Silva's behavior was self-serving. He talked about his longtime
opposition to tax increases, conspicuously neglecting his support
for big-government programs that will lead to tax increases or busted
budgets (i.e., the billion-dollar-plus CenterLine light-rail boondoggle,
"3 percent at 50" retirements for public safety unions, the Project
Labor Agreement granting a price-inflating construction monopoly
to labor unions).
At some point, Silva should stop talking about being a conservative
and start voting like one.
I've heard some local Republicans lament that the board, now governed
by a 5-0 Republican majority, will have a Democratic member after
November because the runoff pits Democrat Lou Correa against Democrat
Who cares? How could any Democrat be more union-friendly than Silva,
Campbell or Wilson? We'll at least have truth in advertising when
a Democrat is on the board.
By the way, former Fullerton Mayor Jan Flory, a Democrat, spoke
at the meeting about her city's experiences after adopting a
retirement benefit spike for police officers and firefighters. CalPERS
officials promised that it would be decades before the city could
face any costs due to the increase, she said, but after two years
the pensions were consuming 14 percent of the city's general fund
- and the percentage is climbing higher.
Wilson, Campbell and Silva ignored that real-world warning, preferring
instead the union's rosy projections. I'll take a responsible Democrat
like Flory over these Republican chumps any day.
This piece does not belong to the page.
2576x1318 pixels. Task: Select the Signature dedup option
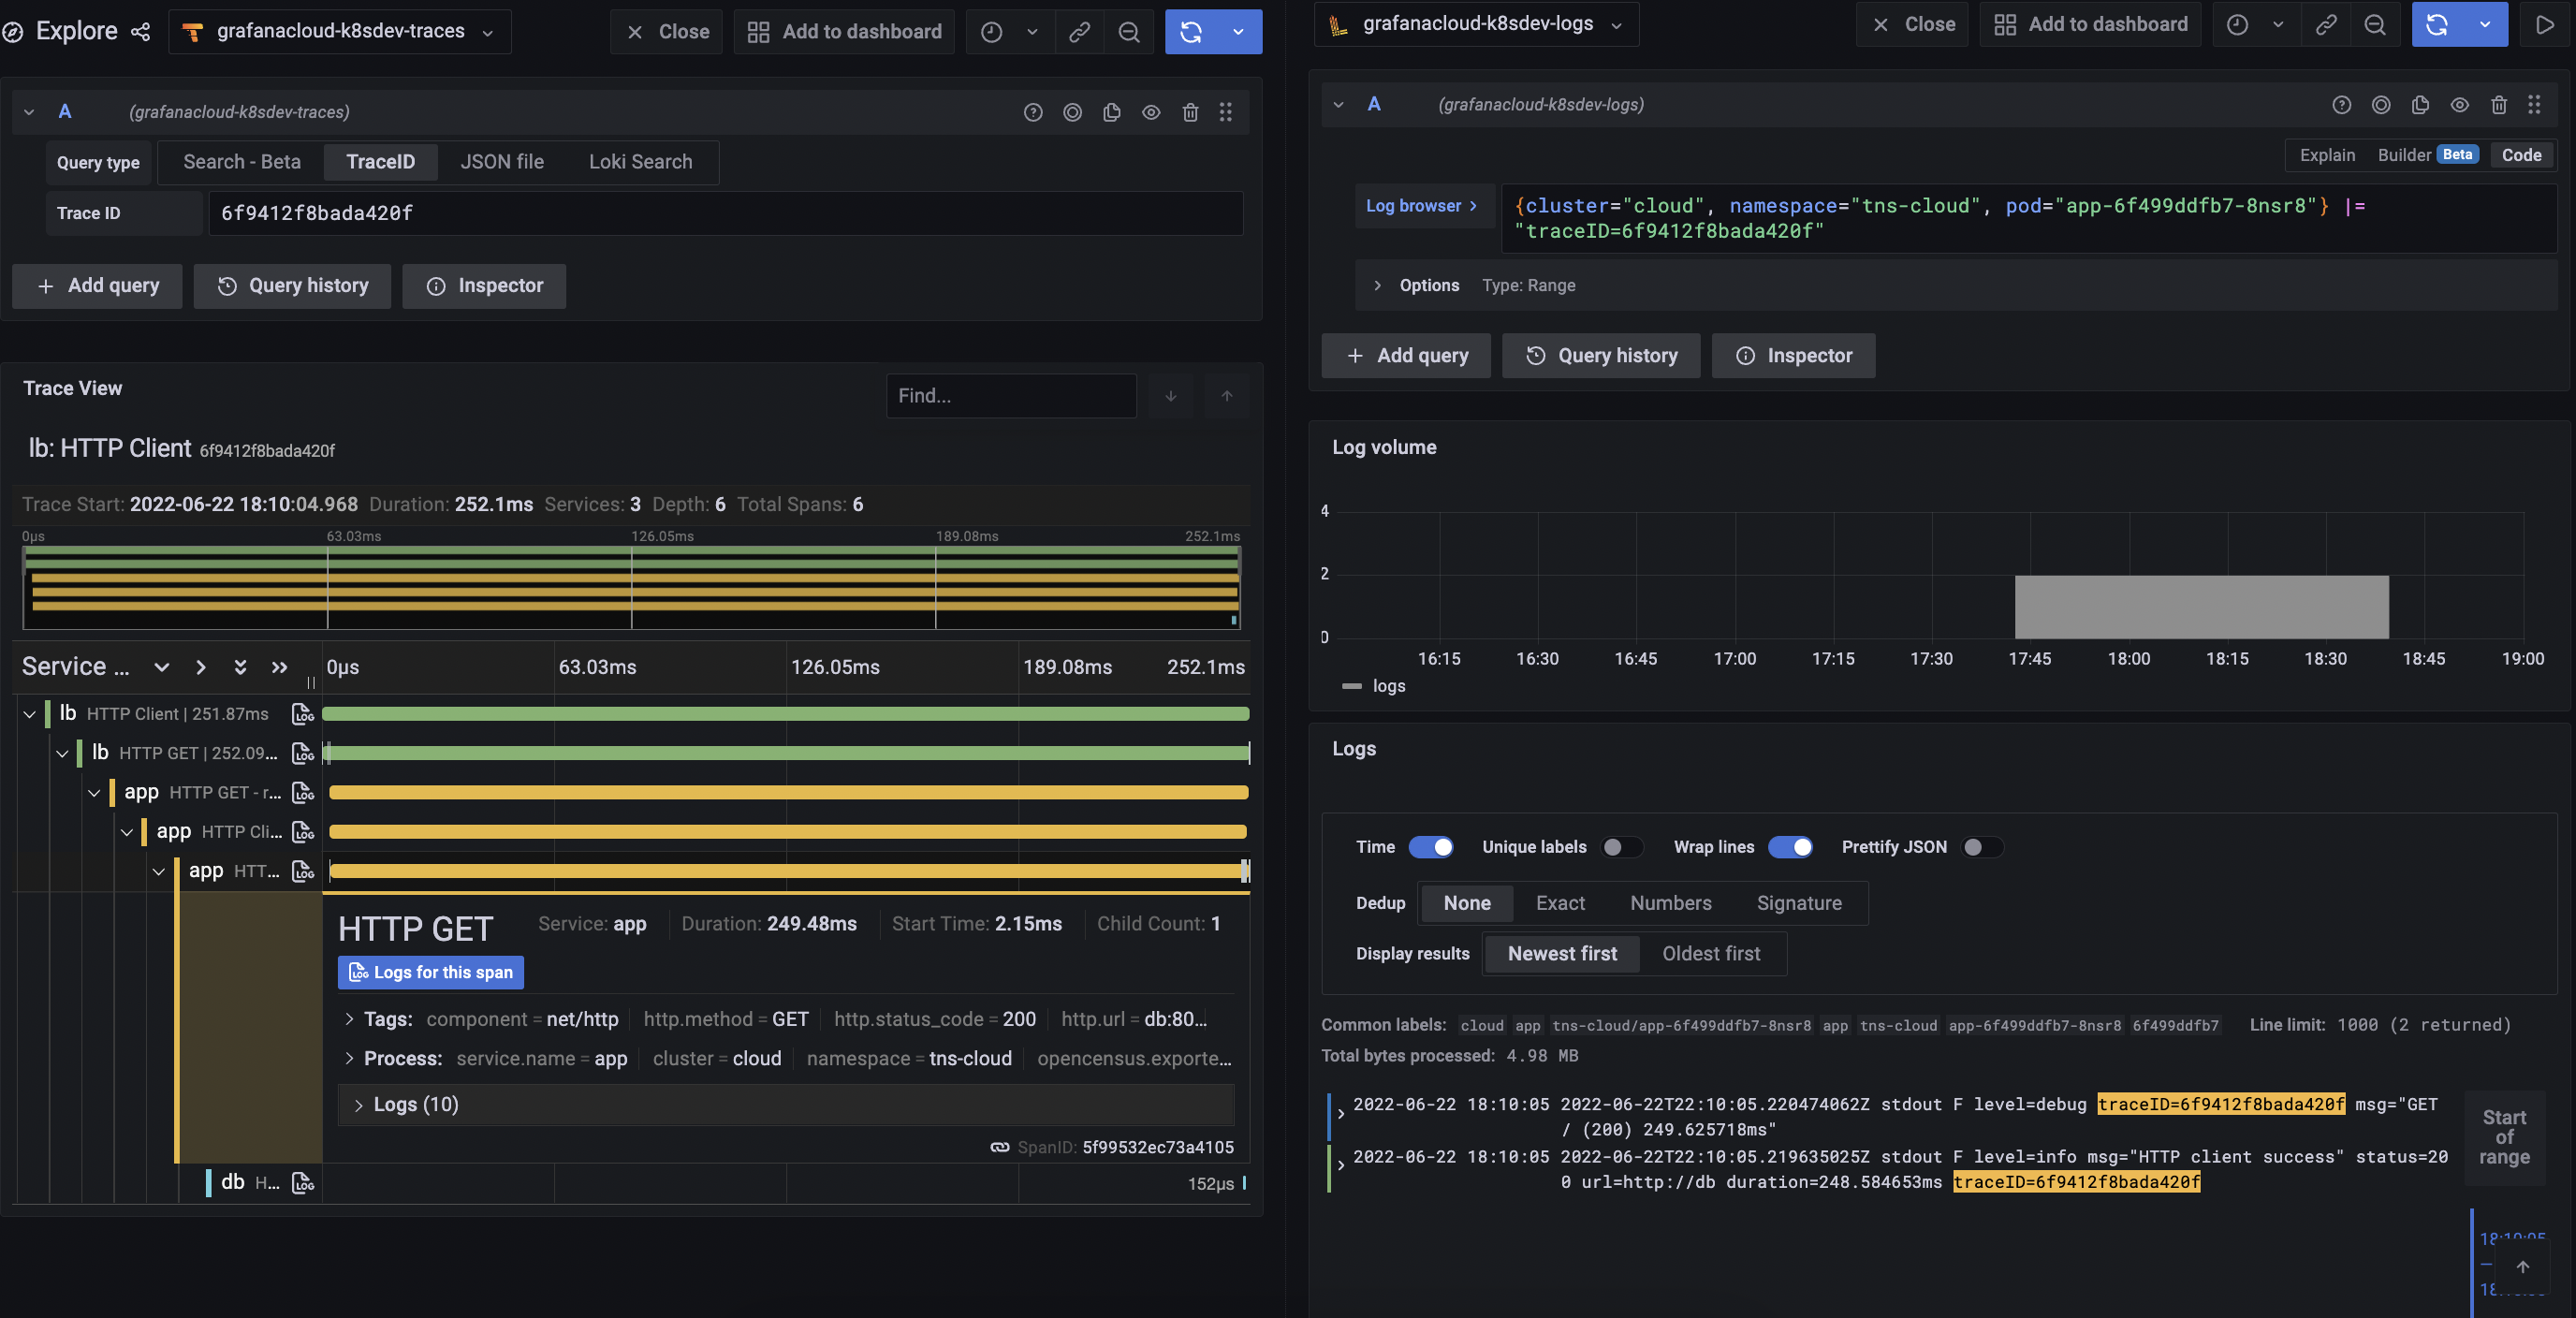click(x=1798, y=903)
A few critics of the plan spoke early in the meeting, and then
one union member after another came to the podium and praised the
deal. They had the final say. Few supporters dealt with the financial
specifics. Most, including the union leaders, relied on emotional
All county residents can sleep well at night, said one speaker,
thanks to the sacrifices made by county workers. The union rep for
the district attorneys association told supervisors the reason Orange
County has such a low crime rate is because of his members' hard
work. If they are not given huge pension spikes, they will leave
their jobs and the county will become a cesspool of crime and degeneracy.
I overstate, but not by much.
The room was filled with workers wearing union name-tags. When
the deal was approved, many jumped up and clapped, hugged each other
and gave high-fives. It was like a football game, except that the
public will be paying for the tickets and refreshments.
Supervisor Norby wondered why public employees should be encouraged
to retire at age 55, in their prime, rather than wait until an older
age, as is common in the private sector. He asked other genuinely
tough questions, but was rebuffed by a crowd with dollar signs in
its sights and three union-label Republicans who were thinking more
about their political futures than the public good.
Where's a good recall when you need one?